Mi única esperanza era llegar a La Playa y descansar. En mi cabeza no existía la meta final en la puerta azul del Valle del Cocora, solo esa entrada bendita a La Playa. Reagrupamos, todos se sentaron y me comí un dátil con la esperanza de que me devolviera la energía, pero nada. Solo quería ver la casa, llegar y dormir 20 minutos, lo justo para volver a la vida. También pensaba Talu como logra sobrevivir 5 días o más sin dormir, la admiré, la admiré mucho, pero en parte también pensé y si no es sueño y me estoy metiendo este pajaso mental, en fin…
Después de la pausa, seguimos caminando. Pasamos por una casa antes de La Playa llamada Japón y, poco después, escuché el sonido del agua. ¡Habíamos llegado!
Me desprendí de todo lo que me pesaba, menos de mi alma. Fui por mi tintico con chocorramo, como lo dicta la constitución. Comimos algo ligero y, tras dejar listas nuestras cosas para que la mula las bajara, programé mi reloj para una siesta de 20 minutos. La idea era despertar renovada y continuar con los 18 km adicionales antes de que el sol se ocultara. Nuestro objetivo era llegar al Valle del Cocora y ver las majestuosas palmas de cera.
Cuando salimos del campamento, nos aplaudieron. Creo que los guías y turistas que conocen la ruta entendieron lo que significaba hacer todo este recorrido en tiempo récord. Quedaríamos en su memoria como los triatletas que lo lograron en la mitad del tiempo. O, según Daniel, como "el hombre guapo y sus tres amigos".
Lo más difícil de toda la travesía estaba por venir. Empezamos a bajar, pero el terreno no era solo descenso, sino una serie de repechos que nunca había sentido antes. Una leve llovizna nos acompañó mientras avanzábamos con lo básico en nuestras maletas. Intentamos correr, pero pronto noté algo extraño: mi corazón se quedaba quieto cuando caminaba.
Me alarmé. Si dejaba que mi corazón mantuviera ese ritmo, ahí me quedaba. La única opción era darle vida, así que decidí correr para despertarlo. Pero el terreno no era solo bajada, y en las subidas sentía que mi corazón no lograba bombear suficiente sangre a mis piernas. Era evidente que algo pasaba, así que le conté a Dani: "Para mí, bajar el ritmo no es opción, si no mantengo el impulso, aquí me quedo". Él, con total empatía, me acompañó.

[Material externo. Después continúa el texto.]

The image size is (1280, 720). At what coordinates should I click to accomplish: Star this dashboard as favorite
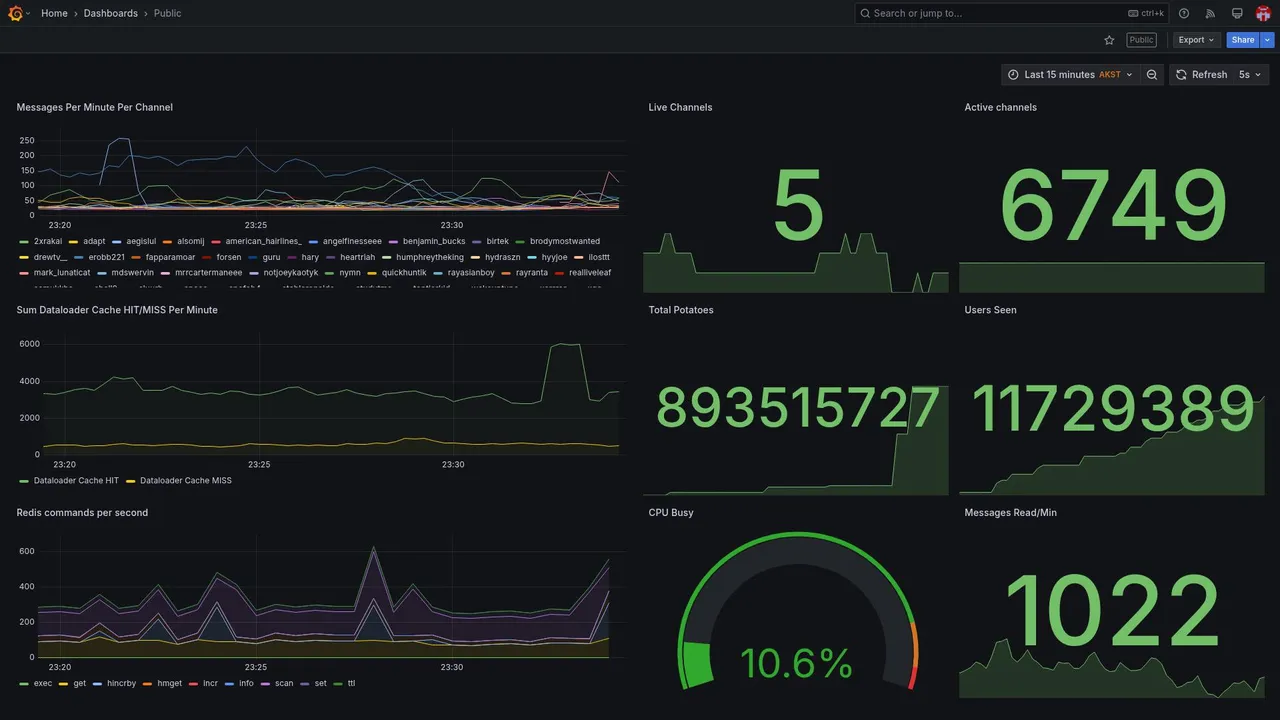(x=1109, y=40)
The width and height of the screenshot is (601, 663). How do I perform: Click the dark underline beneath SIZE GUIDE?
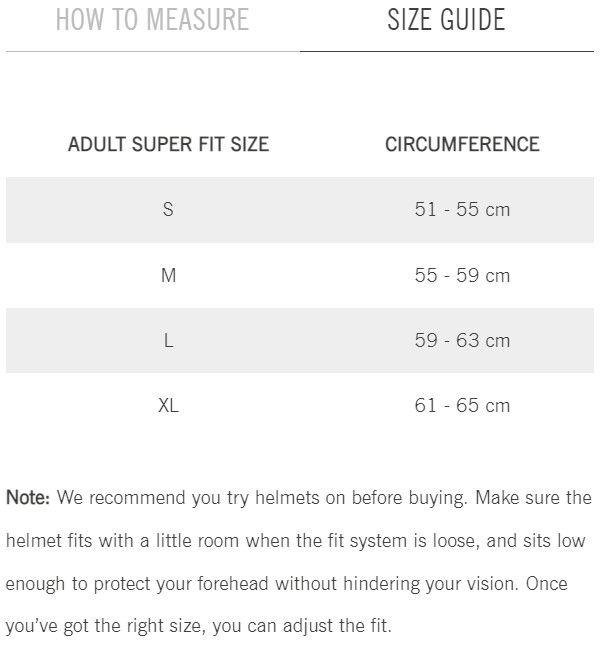click(446, 51)
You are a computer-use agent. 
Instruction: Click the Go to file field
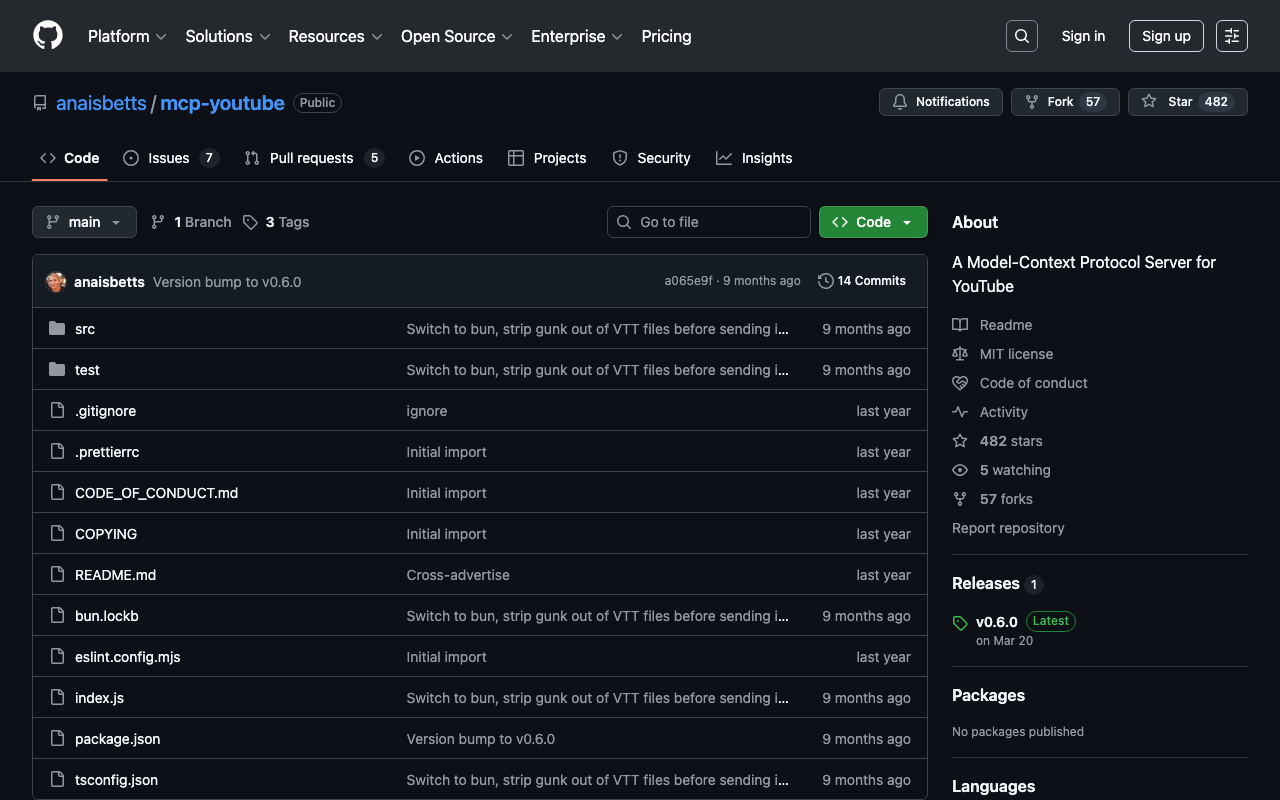709,222
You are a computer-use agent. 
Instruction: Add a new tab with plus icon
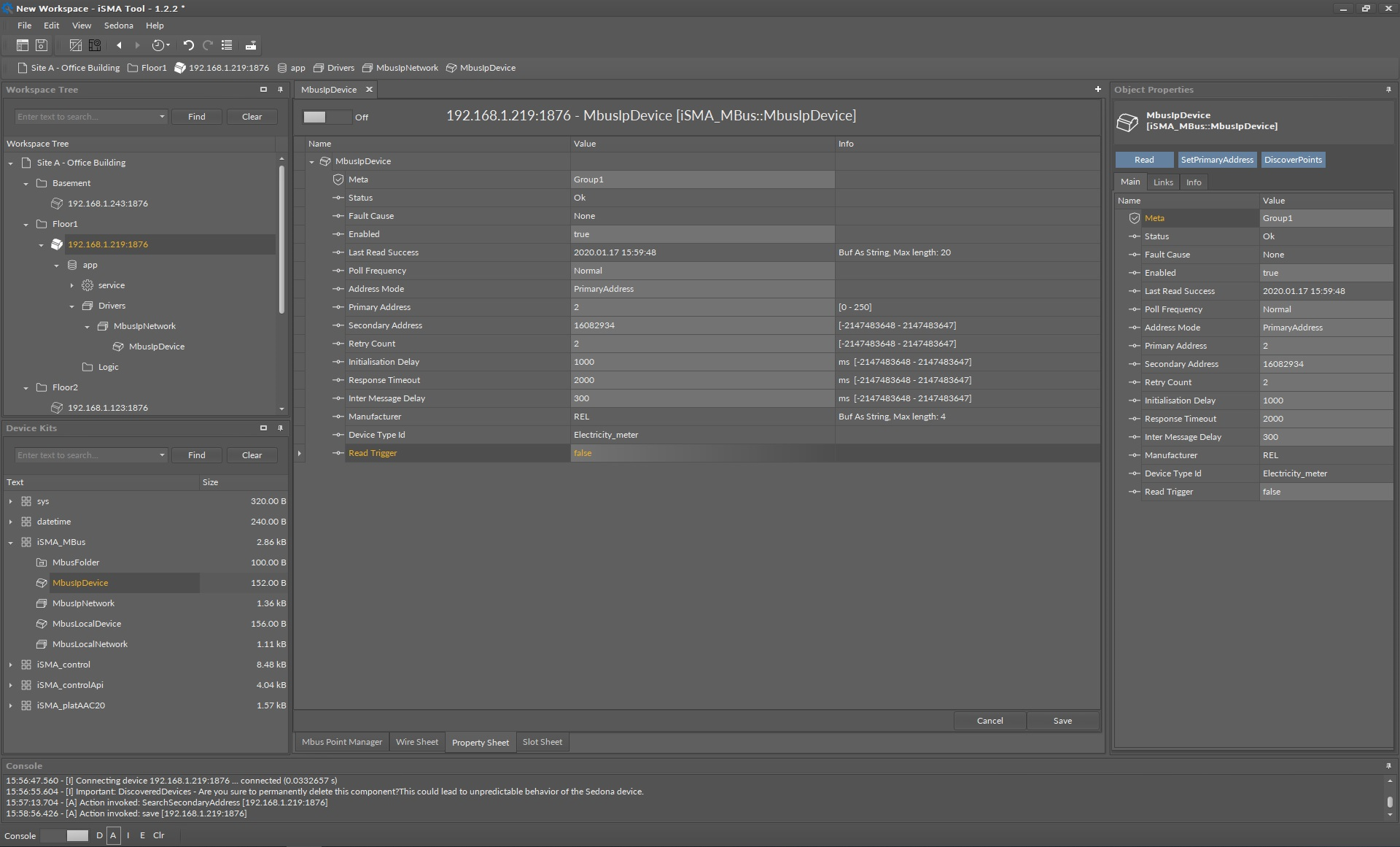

Entre conversaciones sobre la vida y el trabajo, llegamos a una casa abandonada donde hicimos una pausa para comer queso, jamón y tostadas. Dani nos mostró la huella de su caída por ir pensando en el trabajo. Viendo su embarrada, pensé: "Esto es lo que amo de correr en la montaña. Hay que estar presente, o terminas de cara contra el planeta".
La montaña nos regaló un momento de diversión mientras corríamos bajo la llovizna, pero luego empezó a llover fuerte y el barro nos obligó a bajar el ritmo. Aun así, seguimos firmes con nuestro objetivo: llegar antes de que el sol se ocultara para ver el Valle del Cocora de día.
En medio de la recuperación de mi ritmo cardiaco, llegamos nuevamente a los puentes colgantes, señal de que el final estaba cerca. De repente, apareció una tímida palmera a nuestra izquierda. Le pregunté al guía si podríamos ver más, y él señaló a la derecha. Allí estaban, las palmeras tocando el cielo. Qué vista tan mágica para cerrar esta travesía.
En diciembre había estado en Salento soñando con este momento. Hoy, ese sueño se hizo realidad.
Aquí termina esta bella travesía, que dejará en mi corazón y en mi mente el brillo del sol sobre la nieve y la magia de cada paso que nos condujo hasta la cima.